* START *

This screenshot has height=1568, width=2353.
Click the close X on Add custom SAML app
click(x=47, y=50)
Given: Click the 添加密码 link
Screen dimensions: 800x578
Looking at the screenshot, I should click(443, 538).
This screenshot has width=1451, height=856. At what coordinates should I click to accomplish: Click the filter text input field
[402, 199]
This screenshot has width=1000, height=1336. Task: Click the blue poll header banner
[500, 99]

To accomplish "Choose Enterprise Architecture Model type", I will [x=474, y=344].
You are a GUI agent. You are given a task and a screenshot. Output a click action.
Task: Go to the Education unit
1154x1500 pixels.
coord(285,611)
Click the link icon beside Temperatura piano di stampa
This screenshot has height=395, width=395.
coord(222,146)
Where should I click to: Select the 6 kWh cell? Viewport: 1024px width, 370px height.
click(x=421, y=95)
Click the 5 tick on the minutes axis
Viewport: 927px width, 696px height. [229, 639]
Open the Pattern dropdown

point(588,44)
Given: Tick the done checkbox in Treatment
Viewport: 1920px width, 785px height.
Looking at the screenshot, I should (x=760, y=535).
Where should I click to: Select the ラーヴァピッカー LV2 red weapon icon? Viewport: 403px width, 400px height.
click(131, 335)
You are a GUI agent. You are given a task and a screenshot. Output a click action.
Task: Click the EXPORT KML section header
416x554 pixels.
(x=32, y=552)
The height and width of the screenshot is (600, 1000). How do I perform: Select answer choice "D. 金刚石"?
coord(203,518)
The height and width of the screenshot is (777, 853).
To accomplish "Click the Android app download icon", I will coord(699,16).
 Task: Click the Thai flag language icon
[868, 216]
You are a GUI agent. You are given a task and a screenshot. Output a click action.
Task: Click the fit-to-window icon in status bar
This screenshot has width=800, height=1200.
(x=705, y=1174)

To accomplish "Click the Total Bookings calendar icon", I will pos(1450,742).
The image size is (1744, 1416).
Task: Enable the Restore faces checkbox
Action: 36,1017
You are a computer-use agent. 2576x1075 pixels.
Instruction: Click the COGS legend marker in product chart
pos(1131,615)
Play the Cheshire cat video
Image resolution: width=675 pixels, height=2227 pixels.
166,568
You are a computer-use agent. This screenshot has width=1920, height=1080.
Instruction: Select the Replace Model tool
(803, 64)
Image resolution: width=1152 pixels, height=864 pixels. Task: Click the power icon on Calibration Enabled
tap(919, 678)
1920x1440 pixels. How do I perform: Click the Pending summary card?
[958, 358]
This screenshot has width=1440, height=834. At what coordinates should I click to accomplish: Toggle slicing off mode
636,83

* END *

WORK INSTRUCTIONS
Pick out every line in the entries above that contains the string "resolution", and copy each one in full.

RESPONSE FOR THIS EXERCISE
Image resolution: width=675 pixels, height=2227 pixels.
Image resolution: width=1152 pixels, height=864 pixels. Task: Click the power icon on Calibration Enabled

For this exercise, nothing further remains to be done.